Description Günther Noack 2022-10-19 19:08:10 UTC
This is mostly a small nit that I stumbled upon when playing with these dependency analysis tools:

The libcap/libpsx license gets misidentified by tools as GPL-2.0, where it actually is either BSD 3-clause or GPL-2.0.

For example here:
https://deps.dev/go/kernel.org%2Fpub%2Flinux%2Flibs%2Fsecurity%2Flibcap%2Fpsx/v1.2.65

The option between two licenses can be expressed with SPDX License identifers as the example on https://spdx.dev/ids/ shows:

/* SPDX-License-Identifier: MIT OR Apache-2.0 */

I suspect that these dependency analysis tools would do a better job if it was explicitly stated with a SPDX-License-Identifier..? This page has a section explaining how licenses get recognized: https://deps.dev/faq
Comment 1 Andrew G. Morgan 2022-10-20 02:00:39 UTC
Thanks for this.

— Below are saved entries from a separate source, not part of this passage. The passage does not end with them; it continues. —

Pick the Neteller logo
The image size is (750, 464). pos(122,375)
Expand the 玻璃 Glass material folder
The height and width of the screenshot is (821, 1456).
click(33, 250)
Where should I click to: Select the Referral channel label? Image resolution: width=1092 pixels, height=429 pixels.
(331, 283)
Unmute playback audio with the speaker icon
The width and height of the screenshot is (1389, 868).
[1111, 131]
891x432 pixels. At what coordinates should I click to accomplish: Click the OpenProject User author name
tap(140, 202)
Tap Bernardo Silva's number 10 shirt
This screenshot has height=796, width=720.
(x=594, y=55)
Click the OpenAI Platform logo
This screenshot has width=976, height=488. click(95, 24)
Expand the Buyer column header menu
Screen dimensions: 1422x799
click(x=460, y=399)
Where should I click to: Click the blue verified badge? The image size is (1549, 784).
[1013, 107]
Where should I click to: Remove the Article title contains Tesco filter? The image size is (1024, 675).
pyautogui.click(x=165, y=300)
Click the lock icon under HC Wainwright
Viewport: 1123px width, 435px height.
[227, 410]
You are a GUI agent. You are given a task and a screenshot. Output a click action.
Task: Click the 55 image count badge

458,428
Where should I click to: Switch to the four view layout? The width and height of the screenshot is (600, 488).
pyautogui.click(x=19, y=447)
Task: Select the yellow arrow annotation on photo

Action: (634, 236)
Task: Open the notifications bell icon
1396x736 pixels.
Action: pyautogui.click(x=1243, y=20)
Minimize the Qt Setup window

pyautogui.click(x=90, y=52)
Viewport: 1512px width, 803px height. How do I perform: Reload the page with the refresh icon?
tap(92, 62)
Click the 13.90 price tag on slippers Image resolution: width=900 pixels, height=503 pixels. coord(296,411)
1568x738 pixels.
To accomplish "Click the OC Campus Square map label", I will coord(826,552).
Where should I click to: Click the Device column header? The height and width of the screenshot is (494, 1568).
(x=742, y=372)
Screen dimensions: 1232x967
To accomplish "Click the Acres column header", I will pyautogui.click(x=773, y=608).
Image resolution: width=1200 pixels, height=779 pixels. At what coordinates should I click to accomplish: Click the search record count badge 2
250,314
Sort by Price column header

It has been annoying me that the OSI identification seemed to pick the wrong thing. There are 4 License files in the libcap tree: default, psx, cap and pam_cap.so.

The first three are:

default={libcap, libpsx}, cap and psx:
  - SPDX-License-Identifier: BSD-3-Clause OR GPL-2.0-only

pam_cap.so:
  - SPDX-License-Identifier: BSD-3-Clause OR LGPL-2.0-or-later

I'll update the sources with this header. Perhaps this auto analysis will be able to understand that.